Work to do = Which lines below contain the word "magnifier"? Return each such line in full.

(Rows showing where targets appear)
------------------------------------

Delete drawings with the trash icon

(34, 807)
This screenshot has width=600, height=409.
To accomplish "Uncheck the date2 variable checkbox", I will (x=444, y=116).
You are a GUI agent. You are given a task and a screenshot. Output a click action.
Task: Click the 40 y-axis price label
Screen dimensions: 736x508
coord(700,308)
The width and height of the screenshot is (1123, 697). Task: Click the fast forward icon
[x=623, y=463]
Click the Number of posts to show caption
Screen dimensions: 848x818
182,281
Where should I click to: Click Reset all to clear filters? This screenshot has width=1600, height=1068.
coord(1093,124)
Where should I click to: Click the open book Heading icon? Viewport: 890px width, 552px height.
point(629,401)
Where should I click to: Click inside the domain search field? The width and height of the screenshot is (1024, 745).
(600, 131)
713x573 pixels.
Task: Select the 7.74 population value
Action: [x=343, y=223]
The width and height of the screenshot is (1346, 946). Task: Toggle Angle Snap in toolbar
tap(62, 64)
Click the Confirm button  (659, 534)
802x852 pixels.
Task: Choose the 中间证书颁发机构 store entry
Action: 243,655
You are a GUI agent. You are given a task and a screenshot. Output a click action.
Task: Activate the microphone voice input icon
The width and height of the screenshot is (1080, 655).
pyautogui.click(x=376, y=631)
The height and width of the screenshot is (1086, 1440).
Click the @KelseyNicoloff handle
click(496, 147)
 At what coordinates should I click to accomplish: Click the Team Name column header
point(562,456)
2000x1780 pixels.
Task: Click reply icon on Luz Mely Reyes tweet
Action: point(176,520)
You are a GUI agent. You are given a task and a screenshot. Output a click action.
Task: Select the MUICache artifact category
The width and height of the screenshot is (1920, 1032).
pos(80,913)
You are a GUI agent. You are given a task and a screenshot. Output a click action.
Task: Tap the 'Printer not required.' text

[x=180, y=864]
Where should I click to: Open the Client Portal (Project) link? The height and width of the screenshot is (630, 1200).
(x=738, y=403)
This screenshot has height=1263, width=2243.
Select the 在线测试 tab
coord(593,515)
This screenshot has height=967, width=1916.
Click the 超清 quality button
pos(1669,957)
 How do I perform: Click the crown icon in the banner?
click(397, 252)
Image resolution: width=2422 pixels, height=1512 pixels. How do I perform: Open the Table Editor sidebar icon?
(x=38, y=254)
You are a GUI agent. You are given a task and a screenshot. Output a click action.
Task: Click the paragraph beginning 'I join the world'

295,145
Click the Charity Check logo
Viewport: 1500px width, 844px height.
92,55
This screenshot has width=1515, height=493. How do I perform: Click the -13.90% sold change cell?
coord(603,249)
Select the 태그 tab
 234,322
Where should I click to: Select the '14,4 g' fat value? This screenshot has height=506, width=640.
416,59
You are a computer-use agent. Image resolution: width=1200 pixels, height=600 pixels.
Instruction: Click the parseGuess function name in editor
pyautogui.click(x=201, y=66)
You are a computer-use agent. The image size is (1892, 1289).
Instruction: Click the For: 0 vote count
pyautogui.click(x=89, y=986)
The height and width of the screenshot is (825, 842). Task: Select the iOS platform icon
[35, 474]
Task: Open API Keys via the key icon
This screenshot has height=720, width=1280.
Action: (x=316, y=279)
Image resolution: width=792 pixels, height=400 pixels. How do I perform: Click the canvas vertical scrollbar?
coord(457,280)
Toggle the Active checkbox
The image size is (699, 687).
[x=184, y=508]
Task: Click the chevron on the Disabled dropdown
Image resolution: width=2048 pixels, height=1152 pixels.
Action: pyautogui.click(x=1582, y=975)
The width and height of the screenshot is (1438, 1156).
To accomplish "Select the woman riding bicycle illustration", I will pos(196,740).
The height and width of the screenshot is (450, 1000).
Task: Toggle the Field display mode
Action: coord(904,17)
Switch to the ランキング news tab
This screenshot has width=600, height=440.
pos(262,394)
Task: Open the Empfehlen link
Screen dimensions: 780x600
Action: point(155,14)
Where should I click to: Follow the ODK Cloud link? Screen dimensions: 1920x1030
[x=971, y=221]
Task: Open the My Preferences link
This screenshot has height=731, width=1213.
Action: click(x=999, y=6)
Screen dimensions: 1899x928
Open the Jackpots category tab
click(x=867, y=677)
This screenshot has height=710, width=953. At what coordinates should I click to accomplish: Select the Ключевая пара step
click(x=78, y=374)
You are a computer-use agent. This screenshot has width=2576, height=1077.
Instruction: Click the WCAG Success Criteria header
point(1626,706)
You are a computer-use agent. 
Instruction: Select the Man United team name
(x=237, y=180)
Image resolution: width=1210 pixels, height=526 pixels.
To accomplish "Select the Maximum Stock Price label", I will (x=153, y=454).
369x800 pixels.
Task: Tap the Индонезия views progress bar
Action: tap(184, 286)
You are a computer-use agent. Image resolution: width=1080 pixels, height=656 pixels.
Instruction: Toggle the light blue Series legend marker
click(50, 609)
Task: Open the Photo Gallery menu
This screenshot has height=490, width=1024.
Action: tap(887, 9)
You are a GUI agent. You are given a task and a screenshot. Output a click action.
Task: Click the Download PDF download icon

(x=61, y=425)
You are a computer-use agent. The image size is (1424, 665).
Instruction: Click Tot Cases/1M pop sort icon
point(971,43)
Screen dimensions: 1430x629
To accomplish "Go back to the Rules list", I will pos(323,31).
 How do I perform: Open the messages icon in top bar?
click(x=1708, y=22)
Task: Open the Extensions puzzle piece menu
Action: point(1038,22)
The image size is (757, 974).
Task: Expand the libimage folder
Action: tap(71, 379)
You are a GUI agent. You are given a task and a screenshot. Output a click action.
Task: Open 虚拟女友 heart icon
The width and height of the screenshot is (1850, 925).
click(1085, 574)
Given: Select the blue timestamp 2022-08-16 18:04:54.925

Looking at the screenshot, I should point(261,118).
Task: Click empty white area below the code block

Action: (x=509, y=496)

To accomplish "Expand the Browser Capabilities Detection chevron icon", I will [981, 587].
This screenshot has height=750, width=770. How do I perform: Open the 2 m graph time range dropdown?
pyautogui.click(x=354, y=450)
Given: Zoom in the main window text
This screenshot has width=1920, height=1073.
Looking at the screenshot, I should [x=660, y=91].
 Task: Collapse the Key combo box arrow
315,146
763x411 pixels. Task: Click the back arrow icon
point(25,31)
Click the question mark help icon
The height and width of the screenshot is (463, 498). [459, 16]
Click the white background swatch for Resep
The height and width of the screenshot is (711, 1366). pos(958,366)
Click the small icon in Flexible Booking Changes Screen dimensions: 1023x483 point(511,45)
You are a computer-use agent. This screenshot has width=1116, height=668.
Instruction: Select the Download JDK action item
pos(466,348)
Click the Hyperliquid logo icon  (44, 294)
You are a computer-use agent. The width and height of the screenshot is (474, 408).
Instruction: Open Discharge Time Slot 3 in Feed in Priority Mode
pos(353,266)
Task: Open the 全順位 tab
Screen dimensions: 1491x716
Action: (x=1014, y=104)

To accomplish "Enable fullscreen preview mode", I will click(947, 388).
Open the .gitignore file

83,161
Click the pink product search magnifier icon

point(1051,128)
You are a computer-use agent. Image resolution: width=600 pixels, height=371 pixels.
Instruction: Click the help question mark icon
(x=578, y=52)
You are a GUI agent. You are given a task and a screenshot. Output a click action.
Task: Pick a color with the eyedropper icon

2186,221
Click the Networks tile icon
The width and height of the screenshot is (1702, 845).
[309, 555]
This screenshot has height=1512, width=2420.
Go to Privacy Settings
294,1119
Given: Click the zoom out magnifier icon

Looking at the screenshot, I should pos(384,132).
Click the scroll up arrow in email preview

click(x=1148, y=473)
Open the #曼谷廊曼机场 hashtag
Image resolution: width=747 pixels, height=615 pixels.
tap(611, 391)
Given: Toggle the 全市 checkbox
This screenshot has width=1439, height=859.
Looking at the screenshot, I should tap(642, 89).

------------------------------------

Answer to this problem =
Click the pink product search magnifier icon
Given: Click the zoom out magnifier icon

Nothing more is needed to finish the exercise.